I’m working with a company in the financial services industry to help maximize the impact of their enterprise architecture program. In order to communicate the value of architecture to the business sponsors, it’s important to describe it in terms that they can relate to. Fortunately, I was able to refer them to the recent Business-IT Strategies Executive Report “Finding the IT Improvement Zone” by Cutter Consortium Senior Consultants Bob Benson, Tom Bugnitz, and Bill Walton to introduce the concepts of IT portfolio management and its importance in achieving the greatest overall impact of IT investments. The client was immediately able to understand the concept of balancing risk throughout the portfolio and managing the performance of assets.
A critical implication of managing IT as a portfolio is that the portfolio manager requires the ability to remove assets from the portfolio. The concept is simple enough, but achieving it is extremely difficult. This places new requirements on the IT architecture and infrastructure, and the business model as well. Until now, almost all IT organizations have been like “Hotel California,” where applications can check in, but they can never leave.
Architecture to the rescue again. Virtually all enterprise architectures today incorporate the concepts of a service oriented architecture (SOA). The idea is that, over time, you can decompose monolithic business processes into smaller modules or units of business functionality (services). The IT infrastructure provides the ability to easily add new services and to recompose the smaller business services into new applications, products, or processes. This is the capability we’re referring to when we describe an “agile enterprise.” The participation of the business is critical in correctly defining the fundamental services and data needed to compose things of useful business value. This is the role of the business model that I described in my last Advisor, “Business Direction Is Critical to SOA Success” (21 April 2004).
It turns out that many of the characteristics of an SOA that enable new business processes (assets) to be plugged into the business-IT infrastructure are also the characteristics and features that can allow them to be unplugged. There are some modifications and extensions necessary to support additional areas of asset management, configuration control, versioning, interface control, and SLAs, but the fundamental mechanisms are the same. So, we can think of enterprise architecture as being an enabler of IT portfolio management.
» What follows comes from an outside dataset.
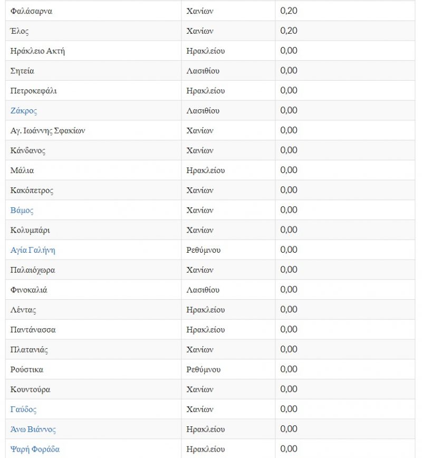This screenshot has width=422, height=458.
Task: Select the Ηράκλειο Ακτή name cell
Action: (37, 51)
With the ability to add, replace, or remove services, you can now perform several interesting portfolio management activities. For example, you may have some important business processes that have underperforming implementation (perhaps licensing or maintenance is too expensive). You can now consider alternatives for replacing the implementation with less-costly off-the-shelf or custom applications. Or, you may have some business processes that are also important, but which have become commodities over the years. Portfolio management and enterprise architecture allow you to consider more effective outsourcing of these functions, both reducing costs and allowing your internal IT to focus on more strategic activities. To facilitate these activities, the architecture can build in capabilities for SLA enforcement, outsourcing performance management, reporting, and so on.
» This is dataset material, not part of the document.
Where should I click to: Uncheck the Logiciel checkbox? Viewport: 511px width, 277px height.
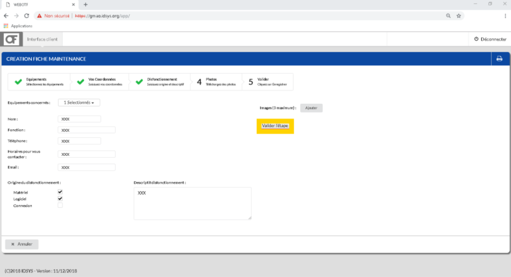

There is one more important function that is necessary for effective portfolio management. That is the ability to measure the performance of IT assets. Most organizations have little if any ability to measure the real short- or long-term costs of IT applications, or the ability to measure application performance against goals. Without adequate measurements, how can you determine which assets in the portfolio are performing well and which are underperforming? The concepts of metrics setting, collection, analysis, and reporting should be integrated into all aspects of the enterprise architecture. The metrics need to measure performance against business goals, cost of implementation or integration, cost of maintenance and operations, performance against contracts and SLAs, and so on.
Portfolio management provides important and useful concepts for the management of IT assets. But unlike financial portfolios, it has been virtually impossible to remove any IT assets from the enterprise. A well-designed enterprise architecture can help in several ways. First, in providing the underlying infrastructure that allows assets to be added or removed from the enterprise IT portfolio. Secondly, by providing features to support management and outsourcing of assets. And finally, by providing mechanisms to measure the cost and performance of IT assets. As an enterprise partner with IT, the business needs to work with the architecture group to ensure that these capabilities are available. Conversely, enterprise architects should understand that providing these capabilities will greatly simplify the challenge of demonstrating the business value of a good architecture. Together, it’s a winning combination.